To facilitate diagnosis of hyperinflammation, the 'HScore' which is a validated score and
was developed in the context of secondary sHLH because of evidence that early recognition
and intervention is beneficial. Some authors have recommended using the HScore in
COVID-19 to identify hyperinflammation. However, very few COVID patients fulfil the
current HScore criteria. So, it is unclear whether COVID hyperinflammation (COVID-HI) is
an attenuated form of sHLH but with a similar mechanism or whether it is a distinct
entity. Indeed, there are unique aspects to SARS-CoV-2 infection such as the unusual
coagulopathy that arises in up to 67% of cases which suggests that perhaps COVID-HI is a
unique entity.

This proposal aims to examine the HScore parameters in NHS clinical and laboratory
records of patients admitted to Southampton with confirmed SARS-CoV-2 infection, with an
aim to determine the relevance to COVID19, and will explore whether other routine NHS
parameters could be incorporated to enhance the sensitivity of hyperinflammation
diagnosis. To facilitate a validation of this scoring approach, the study will confirm
how such a scoring system differentiates between the COVID-19 cohort and control cohort
of hospitalised patients stratified for key parameters. This analysis primary objective
is to develop a clear algorithm (COVID-HI score) for identification of the COVID19 subset
with COVID-HI, and expect these results will inform the next phase of COVID19
interventional clinical trial design in anti-hyperinflammation therapy, such as the
ACCORD study (CI, Prof T Wilkinson, Southampton) . To identify hyperinflammation, the
investigators will specifically examine the data for trajectory changes in individual
patients that reflect a hyperinflammatory response.
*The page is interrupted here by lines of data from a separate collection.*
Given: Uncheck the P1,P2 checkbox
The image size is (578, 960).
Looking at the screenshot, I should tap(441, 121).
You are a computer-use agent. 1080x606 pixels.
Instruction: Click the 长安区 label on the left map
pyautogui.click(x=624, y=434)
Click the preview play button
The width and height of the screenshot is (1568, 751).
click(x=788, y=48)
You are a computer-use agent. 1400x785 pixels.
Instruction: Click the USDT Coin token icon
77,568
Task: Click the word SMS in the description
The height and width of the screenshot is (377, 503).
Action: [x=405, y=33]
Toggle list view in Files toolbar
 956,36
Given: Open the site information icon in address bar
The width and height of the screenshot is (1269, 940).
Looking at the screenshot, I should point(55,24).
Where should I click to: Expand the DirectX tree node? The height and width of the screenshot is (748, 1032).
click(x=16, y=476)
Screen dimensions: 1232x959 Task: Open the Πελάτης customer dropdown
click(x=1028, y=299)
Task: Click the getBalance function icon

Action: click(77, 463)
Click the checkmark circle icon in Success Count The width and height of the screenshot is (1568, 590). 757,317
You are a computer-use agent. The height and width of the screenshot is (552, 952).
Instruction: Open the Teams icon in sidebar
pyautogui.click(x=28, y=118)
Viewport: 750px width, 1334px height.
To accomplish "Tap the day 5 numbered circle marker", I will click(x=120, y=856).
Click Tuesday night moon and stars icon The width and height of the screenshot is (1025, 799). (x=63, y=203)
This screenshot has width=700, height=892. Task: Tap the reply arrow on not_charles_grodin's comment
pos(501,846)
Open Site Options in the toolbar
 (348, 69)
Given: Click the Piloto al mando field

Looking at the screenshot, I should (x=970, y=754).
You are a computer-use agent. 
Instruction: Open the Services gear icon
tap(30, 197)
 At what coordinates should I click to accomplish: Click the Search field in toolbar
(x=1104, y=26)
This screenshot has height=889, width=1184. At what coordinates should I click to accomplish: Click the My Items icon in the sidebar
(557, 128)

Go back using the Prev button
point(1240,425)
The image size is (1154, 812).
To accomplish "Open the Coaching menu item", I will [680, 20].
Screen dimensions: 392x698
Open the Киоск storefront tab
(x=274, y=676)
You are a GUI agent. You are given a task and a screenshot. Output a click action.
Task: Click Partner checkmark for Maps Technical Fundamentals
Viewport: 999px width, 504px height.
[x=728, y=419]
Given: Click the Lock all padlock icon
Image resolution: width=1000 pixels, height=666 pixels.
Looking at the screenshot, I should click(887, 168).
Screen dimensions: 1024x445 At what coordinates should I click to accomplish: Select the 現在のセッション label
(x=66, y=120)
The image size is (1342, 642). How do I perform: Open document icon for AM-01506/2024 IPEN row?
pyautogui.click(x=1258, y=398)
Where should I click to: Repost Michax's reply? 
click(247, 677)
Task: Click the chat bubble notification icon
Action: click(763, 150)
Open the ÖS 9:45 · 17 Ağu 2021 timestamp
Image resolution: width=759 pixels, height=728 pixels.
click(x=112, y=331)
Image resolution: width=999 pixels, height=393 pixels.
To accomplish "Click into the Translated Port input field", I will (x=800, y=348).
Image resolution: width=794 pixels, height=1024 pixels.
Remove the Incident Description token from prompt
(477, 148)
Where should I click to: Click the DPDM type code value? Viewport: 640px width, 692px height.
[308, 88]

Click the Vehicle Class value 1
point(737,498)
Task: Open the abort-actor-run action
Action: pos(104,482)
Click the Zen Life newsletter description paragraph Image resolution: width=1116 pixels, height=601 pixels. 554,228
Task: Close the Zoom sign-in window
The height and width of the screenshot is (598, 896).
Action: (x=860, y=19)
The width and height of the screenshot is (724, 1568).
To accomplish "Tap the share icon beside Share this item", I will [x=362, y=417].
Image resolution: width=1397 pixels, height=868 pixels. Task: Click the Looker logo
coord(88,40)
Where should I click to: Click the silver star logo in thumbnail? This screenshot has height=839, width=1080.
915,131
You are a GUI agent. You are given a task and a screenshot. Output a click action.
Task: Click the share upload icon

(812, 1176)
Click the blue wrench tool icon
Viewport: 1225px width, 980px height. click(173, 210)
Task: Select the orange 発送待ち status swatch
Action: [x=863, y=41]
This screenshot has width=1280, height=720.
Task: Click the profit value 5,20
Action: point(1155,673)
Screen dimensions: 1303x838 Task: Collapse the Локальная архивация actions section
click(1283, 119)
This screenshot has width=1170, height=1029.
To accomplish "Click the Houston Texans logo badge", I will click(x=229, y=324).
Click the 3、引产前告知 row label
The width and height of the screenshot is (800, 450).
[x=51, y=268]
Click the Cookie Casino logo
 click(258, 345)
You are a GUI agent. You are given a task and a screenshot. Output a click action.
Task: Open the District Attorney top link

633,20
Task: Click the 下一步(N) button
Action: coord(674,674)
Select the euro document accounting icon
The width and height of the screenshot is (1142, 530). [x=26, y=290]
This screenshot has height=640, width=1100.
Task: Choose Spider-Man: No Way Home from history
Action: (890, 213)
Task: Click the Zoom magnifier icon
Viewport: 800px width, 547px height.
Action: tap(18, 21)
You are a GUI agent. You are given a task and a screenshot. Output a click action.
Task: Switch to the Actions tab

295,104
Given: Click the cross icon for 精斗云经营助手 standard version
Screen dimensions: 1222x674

Hypothesis Our primary hypothesis is that it is possible to develop a scoring system from
existing NHS clinical and laboratory parameters to facilitate early identification of
COVID-HI. Our secondary hypothesis, for examination in a subsequent study, is that this
score will offer an important pre-screening tool for COVID19 cases for entry to clinical
trials of anti-hyperinflammation therapies.

To address the primary hypothesis, the aims are:

1. Correlate the existing HScore with outcomes in our dataset.

2. Examine in granular detail those cases who meet or partially meet the HScore
threshold for hyperinflammation.

3. Utilise non-hypothesis driven approaches to determine other clinical or laboratory
data which would improve the sensitivity of the identification of hyperinflammation
in COVID19 to identify a Soton HI score.